Mergers and acquisitions were the most common factor to prompt a dual CEO model, according to the paper. "Such an arrangement can be used to accelerate merger approval and to ease the implementation of the merger," the researchers wrote.

When the Advocate-Aurora deal was announced in 2017, one of the study's coauthors, Matteo Arena, PhD, an associate professor and finance department chair at Marquette University, told Milwaukee Journal Sentinel columnist Steve Jagler that a side-by-side leadership arrangement would put Skogsbergh and Turkal in some awkward but manageable situations.

"It can work, but it doesn't always work," Arena said.

To derive the benefits of their management model, the two CEOs would need several important things, Arena said, including complementary skills, an ability to keep their egos under control, an attentiveness to the market's perception of their co-CEO arrangement, a willingness to accept a pay cut, and a temporary tenure.

Arena's research found that co-CEO arrangements last an average of four and a half years, which is pretty similar to the average tenure for all CEOs.

A different team of researchers, from the University of Arkansas and Appalachian State University, wrote that co-CEOs seem to be better equipped to increase corporate social responsibility. The top executive job, in many companies, has become "so complex that they may have outgrown their traditional one-person boundaries," the team wrote in their 2017 paper.

"Modern CEOs must address multiple escalating and often conflicting economic and social expectations that vary both within and between stakeholders over time. Our findings suggest that one way to increase the chances that CEOs may make both more responsible decisions and fewer irresponsible ones is to share the CEO title," they wrote. "Such collaboration at the top may help reduce the isolation of the solo CEO and result in better-vetted solutions."

Parallels in CommonSpirit's C-Suite
 

Advocate Aurora Health isn't the only major health system to keep both CEOs in place after a 50-50 merger—it's not even the only one to do so last year, in the Chicago area.

Englewood, Colorado–based Catholic Health Initiatives (CHI) and San Francisco, California–based Dignity Health merged last year to form CommonSpirit Health, which then established its national headquarters in Chicago.
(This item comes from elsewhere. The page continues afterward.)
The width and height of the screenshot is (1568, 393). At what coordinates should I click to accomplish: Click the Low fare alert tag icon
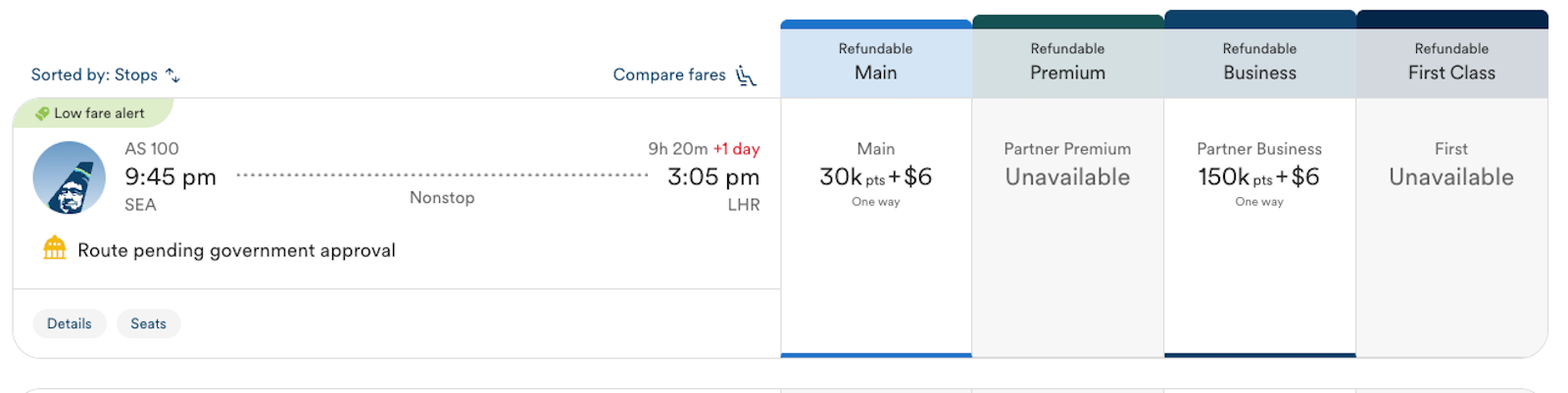point(42,114)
The post-merger system kept both Lloyd H. Dean and Kevin E. Lofton as co-CEOs.

Dean had been Dignity's president and CEO, and Lofton had been president and CEO of CHI.
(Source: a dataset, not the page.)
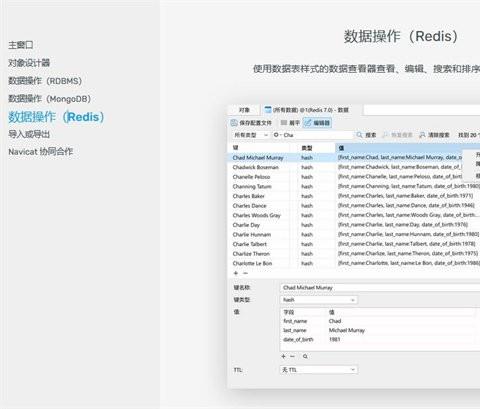The height and width of the screenshot is (409, 480).
Task: Toggle the 编辑器 editor panel button
Action: [x=317, y=123]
Related: Why CHI-Dignity Settled on CommonSpirit Health as Their Married Name

How the system handles its dual CEO model in the coming months will be something for industry watchers to keep an eye on, says Wilson, the Decision Resources Group analyst.
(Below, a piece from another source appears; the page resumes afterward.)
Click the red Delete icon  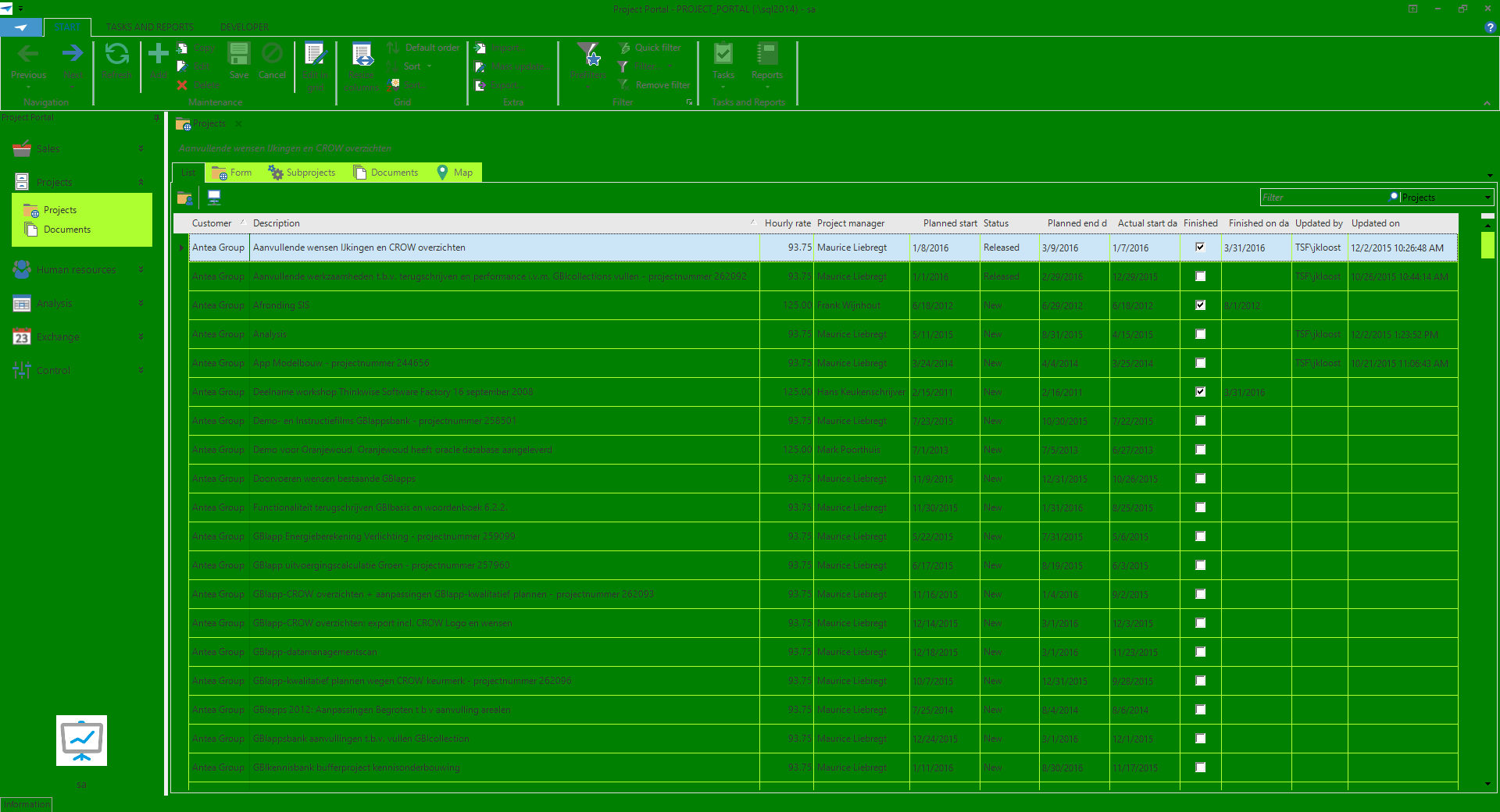tap(183, 85)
"It would not surprise me if, eventually, one of CommonSpirit's CEOs leaves," she says.

That is, in fact, what the large Catholic system has planned, a spokesperson confirmed to HealthLeaders in a statement Thursday afternoon.

"The success of an alignment between two large organizations such as Catholic Health Initiatives and Dignity Health is a function of integration planning," the spokesperson said. "The office of the CEO—led by Lloyd Dean and Kevin Lofton, two highly successful healthcare executives—was established to ensure the success of the integration. Under their leadership, the integration effort thus far has been very effective and efficient. The CommonSpirit Health Board of Stewardship Trustees will determine the future structure of the Office of the CEO."

"Ultimately, we anticipate that there will be a single CEO for the organization," the spokesperson added.

When a health system like Advocate Aurora or CommonSpirit abandons its post-merger dual CEO model, then, the question isn't whether the dyad ever had potential. The question is whether the CEOs accomplished their plans.

Steven Porter is an associate content manager and Strategy editor for HealthLeaders, a Simplify Compliance brand.


KEY TAKEAWAYS

Analysts and academics alike see the co-leadership model as potentially beneficial, especially for large 50-50 mergers.

Proponents of side-by-side arrangement say it should be temporary, as part of a transition period, even if that's several years.